** Passage shown follows **

In the most recent episode of Taking The Lead, XSELL Technologies Vice President of Marketing and Brand Strategy, Tracey Tennyson sat down with Christina Brady to discuss a number of topics, including a conversation on finding a plan through not having one.  A few of the quick highlights in this article:

  • During COVID-19 times, the world has created a new normal, but change is coming again soon
  • Tracey Tennyson, XSELL Technologies’s Vice President of Marketing and Brand Strategy has a proven track record of success as a leader and shares important tips for others
  • Helen shares valuable insights on navigating the world and its ongoing change, leading with empathy, and the importance of not having a plan

 

Tracey Tennyson has a degree in social justice and a passion for impacting the greater good. While the trajectory of her career has shifted towards marketing in the tech industry, her core beliefs related to the greater good remain at the forefront of her mission.

In this week’s episode of Taking the Lead, the women discuss the power of empathy and understanding how effective leaders maintain control while considering the feedback of others.

Change is inevitable, so you have to learn to be comfortable being uncomfortable.

If there’s anything Tracey has learned from her long experience in event and client management is that the change will happen no matter what, and that’s okay. It’s safe to say that the event industry was one of the most affected by COVID-19. Being in the event industry, you’re used to facing the unknown and unpredictable regularly, so adjusting to the new situation was the most obvious step for you. Tracey explains that you have to learn to adapt to achieve your end goal, despite changes in circumstances.

** End of Passage shown **
** Exercise data follows **

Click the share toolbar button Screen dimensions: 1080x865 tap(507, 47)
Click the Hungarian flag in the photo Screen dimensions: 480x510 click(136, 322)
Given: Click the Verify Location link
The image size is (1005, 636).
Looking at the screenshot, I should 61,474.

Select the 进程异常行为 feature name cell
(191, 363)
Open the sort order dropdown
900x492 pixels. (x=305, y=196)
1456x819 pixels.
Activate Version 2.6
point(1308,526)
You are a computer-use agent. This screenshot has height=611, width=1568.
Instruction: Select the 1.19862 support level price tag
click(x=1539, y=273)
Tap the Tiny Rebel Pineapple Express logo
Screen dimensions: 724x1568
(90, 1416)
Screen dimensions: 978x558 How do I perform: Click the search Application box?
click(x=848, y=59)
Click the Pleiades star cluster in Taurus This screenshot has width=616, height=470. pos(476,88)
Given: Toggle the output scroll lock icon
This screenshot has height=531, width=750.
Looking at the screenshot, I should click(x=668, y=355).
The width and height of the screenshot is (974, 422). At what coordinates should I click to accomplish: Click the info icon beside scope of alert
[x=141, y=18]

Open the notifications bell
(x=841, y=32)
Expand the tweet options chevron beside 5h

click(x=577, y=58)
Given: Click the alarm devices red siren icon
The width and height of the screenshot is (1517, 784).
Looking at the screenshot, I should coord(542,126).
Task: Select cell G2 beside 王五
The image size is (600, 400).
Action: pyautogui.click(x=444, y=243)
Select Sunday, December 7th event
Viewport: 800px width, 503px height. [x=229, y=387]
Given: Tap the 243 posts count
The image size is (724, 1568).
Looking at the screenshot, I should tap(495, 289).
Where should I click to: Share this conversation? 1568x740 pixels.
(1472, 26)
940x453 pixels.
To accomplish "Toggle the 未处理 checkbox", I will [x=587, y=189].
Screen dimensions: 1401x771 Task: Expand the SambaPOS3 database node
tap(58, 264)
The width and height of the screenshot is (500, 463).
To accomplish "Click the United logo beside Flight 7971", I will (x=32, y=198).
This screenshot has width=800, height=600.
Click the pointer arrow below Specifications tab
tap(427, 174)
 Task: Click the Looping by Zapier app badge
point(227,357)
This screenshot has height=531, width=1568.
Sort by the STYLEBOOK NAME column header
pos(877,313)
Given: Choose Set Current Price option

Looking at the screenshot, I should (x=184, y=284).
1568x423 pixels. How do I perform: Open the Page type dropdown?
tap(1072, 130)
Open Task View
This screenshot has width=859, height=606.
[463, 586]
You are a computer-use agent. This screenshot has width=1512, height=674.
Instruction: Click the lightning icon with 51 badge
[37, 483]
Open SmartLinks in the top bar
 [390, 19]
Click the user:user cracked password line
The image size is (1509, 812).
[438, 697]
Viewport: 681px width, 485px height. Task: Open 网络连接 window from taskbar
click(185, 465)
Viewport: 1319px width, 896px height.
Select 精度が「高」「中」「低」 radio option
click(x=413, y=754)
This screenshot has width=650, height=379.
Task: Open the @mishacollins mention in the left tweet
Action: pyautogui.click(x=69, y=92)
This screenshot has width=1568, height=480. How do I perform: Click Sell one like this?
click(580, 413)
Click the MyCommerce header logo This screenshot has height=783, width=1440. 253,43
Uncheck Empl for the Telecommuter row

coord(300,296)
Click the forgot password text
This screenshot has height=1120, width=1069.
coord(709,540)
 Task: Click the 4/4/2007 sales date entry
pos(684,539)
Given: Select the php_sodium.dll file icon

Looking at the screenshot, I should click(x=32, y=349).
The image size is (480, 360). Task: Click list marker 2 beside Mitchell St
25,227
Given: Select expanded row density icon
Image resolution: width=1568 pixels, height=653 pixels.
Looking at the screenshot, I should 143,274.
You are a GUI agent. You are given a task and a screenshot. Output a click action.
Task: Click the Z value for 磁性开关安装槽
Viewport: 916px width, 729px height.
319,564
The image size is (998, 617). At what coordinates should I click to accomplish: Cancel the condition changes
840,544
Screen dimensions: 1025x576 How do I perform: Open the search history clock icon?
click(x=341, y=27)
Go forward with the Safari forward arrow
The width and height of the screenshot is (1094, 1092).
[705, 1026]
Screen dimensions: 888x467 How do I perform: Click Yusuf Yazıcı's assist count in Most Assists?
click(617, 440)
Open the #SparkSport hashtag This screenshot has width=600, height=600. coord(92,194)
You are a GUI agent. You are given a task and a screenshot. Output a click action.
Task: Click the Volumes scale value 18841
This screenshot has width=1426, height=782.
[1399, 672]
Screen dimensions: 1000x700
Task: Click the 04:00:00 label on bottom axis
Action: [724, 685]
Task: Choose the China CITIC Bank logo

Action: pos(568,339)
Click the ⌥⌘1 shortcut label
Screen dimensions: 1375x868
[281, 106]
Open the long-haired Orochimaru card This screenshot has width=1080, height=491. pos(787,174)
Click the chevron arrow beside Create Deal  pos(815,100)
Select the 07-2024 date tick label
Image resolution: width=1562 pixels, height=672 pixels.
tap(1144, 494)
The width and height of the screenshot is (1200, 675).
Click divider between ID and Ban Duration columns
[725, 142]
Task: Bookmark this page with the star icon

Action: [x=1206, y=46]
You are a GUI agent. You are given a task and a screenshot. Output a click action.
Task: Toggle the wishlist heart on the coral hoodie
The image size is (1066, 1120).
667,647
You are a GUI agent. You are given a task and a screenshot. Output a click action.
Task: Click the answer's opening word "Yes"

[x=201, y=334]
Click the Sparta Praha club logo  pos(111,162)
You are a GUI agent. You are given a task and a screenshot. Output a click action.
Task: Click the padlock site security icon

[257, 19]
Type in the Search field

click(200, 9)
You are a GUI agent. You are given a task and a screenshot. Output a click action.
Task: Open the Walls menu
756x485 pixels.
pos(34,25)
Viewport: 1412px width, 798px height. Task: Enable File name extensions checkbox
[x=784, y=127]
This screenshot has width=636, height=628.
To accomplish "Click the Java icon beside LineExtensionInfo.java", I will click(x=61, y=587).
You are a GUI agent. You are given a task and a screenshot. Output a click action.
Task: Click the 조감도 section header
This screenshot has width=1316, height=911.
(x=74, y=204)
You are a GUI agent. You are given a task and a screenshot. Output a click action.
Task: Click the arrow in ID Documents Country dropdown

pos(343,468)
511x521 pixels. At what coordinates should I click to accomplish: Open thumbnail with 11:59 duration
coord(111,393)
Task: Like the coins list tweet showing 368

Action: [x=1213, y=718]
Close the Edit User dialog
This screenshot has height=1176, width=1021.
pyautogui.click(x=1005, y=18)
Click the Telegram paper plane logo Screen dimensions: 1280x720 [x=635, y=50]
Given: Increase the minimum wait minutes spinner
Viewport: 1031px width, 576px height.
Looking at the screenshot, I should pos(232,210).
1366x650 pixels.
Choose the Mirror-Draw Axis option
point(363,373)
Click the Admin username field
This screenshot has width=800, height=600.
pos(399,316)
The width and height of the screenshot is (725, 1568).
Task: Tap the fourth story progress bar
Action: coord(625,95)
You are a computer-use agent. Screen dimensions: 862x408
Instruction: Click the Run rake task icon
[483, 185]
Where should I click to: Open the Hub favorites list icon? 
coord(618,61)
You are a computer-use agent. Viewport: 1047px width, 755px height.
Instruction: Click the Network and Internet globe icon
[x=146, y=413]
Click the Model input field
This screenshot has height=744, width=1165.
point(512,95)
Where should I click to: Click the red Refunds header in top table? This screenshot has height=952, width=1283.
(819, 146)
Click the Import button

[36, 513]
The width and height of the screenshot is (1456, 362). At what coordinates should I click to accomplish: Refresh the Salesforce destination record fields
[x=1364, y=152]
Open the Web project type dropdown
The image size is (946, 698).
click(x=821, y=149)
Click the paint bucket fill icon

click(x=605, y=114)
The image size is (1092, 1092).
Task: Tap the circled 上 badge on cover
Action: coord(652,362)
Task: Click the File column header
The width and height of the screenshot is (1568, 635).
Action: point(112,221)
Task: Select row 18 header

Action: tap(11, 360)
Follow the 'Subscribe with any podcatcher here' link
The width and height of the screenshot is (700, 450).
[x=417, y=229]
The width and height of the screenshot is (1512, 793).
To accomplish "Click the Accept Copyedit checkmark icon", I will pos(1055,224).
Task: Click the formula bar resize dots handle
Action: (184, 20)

** End of Exercise data **

Reproduce the passage from the Tracey Tennyson article above word for word, starting at "In this week’s" and ending at "feedback of others.".

Worked solution ::
In this week’s episode of Taking the Lead, the women discuss the power of empathy and understanding how effective leaders maintain control while considering the feedback of others.